→ What the task requires
Copy out the text of every item below word for word, leaving out the pictures.

→ Entries
◆ ◆ ◆ ◆
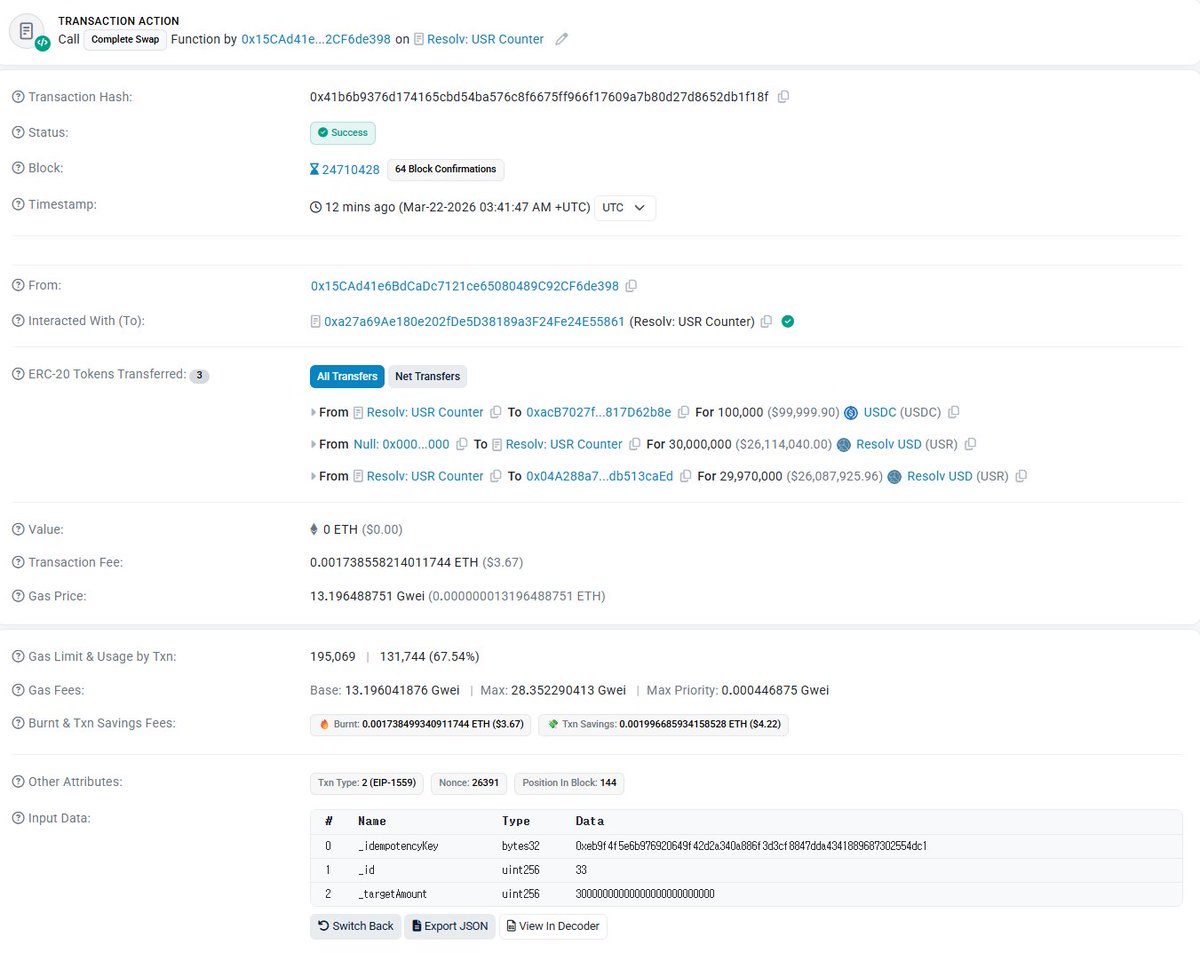This screenshot has height=953, width=1200.
Task: Click the ETH diamond icon in the Value row
Action: tap(315, 529)
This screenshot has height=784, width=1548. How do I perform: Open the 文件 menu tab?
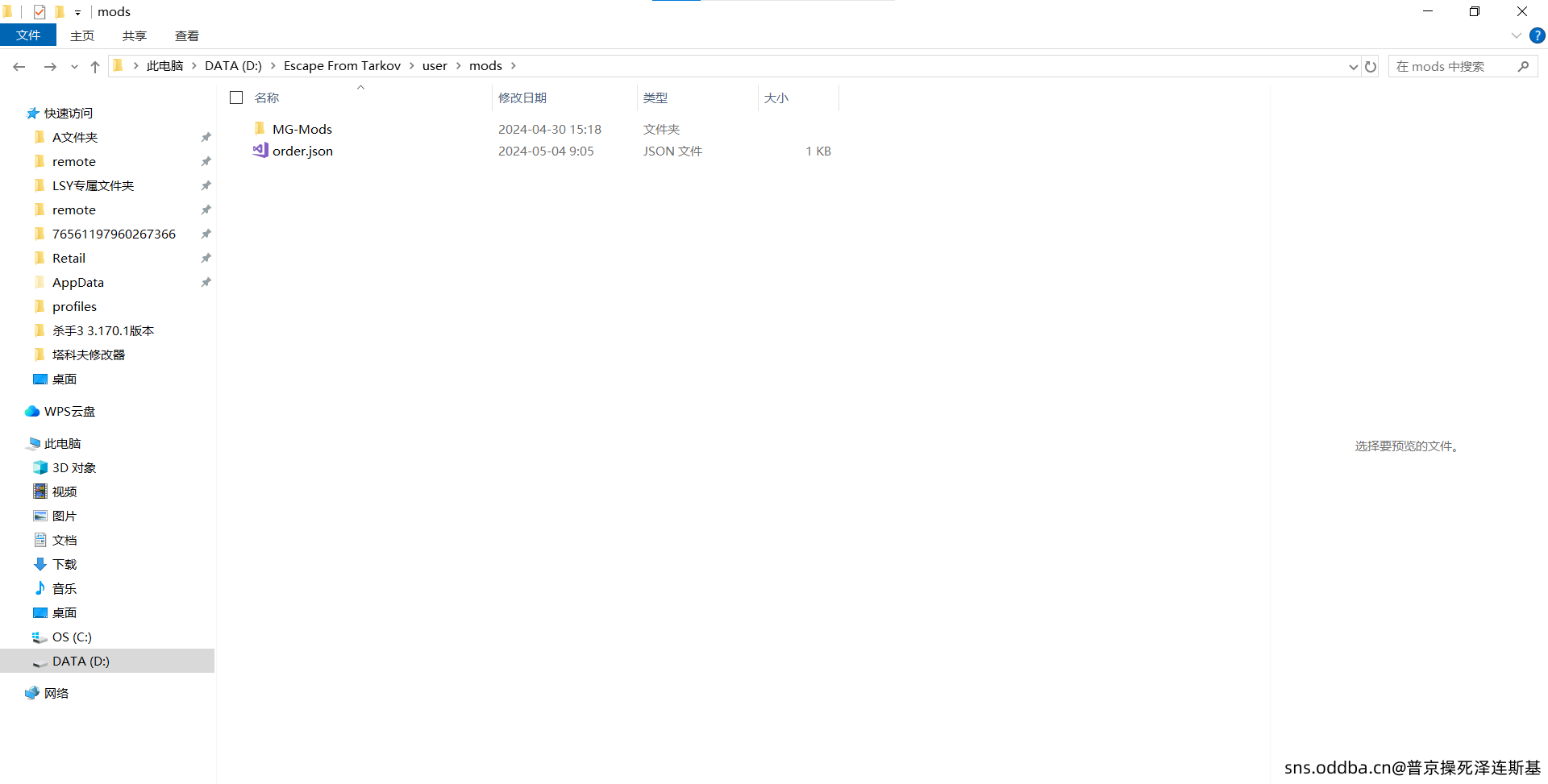pos(28,35)
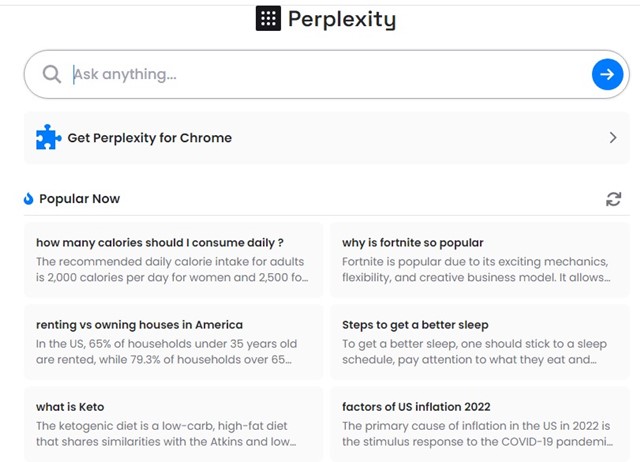Image resolution: width=640 pixels, height=462 pixels.
Task: Open why is fortnite so popular
Action: tap(480, 260)
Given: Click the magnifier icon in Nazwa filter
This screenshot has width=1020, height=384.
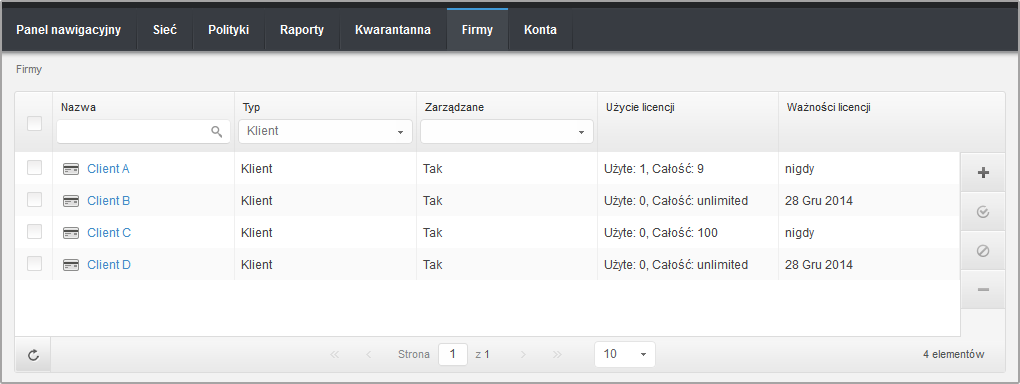Looking at the screenshot, I should [x=217, y=131].
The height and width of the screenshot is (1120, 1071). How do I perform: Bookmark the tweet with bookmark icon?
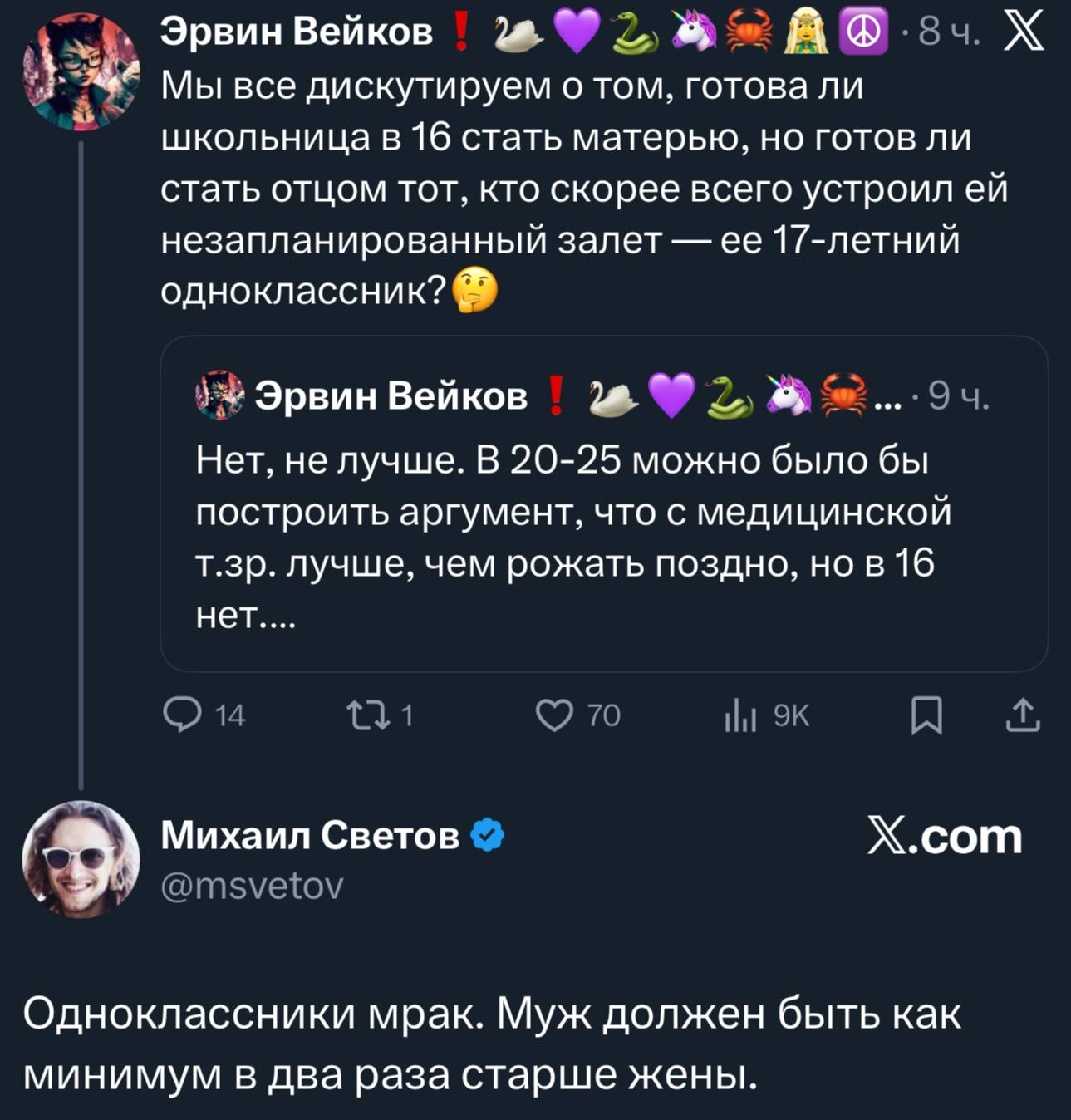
◆ ◆ ◆ ◆
→ Solution
This screenshot has height=953, width=1200.
Task: Click the ETH diamond icon in the Value row
Action: tap(315, 529)
This screenshot has height=784, width=1548. How do I perform: Open the 文件 menu tab?
pos(28,35)
Image resolution: width=640 pixels, height=462 pixels.
Task: Open why is fortnite so popular
Action: tap(480, 260)
Given: Click the magnifier icon in Nazwa filter
This screenshot has width=1020, height=384.
Looking at the screenshot, I should [x=217, y=131].
The height and width of the screenshot is (1120, 1071). How do I perform: Bookmark the tweet with bookmark icon?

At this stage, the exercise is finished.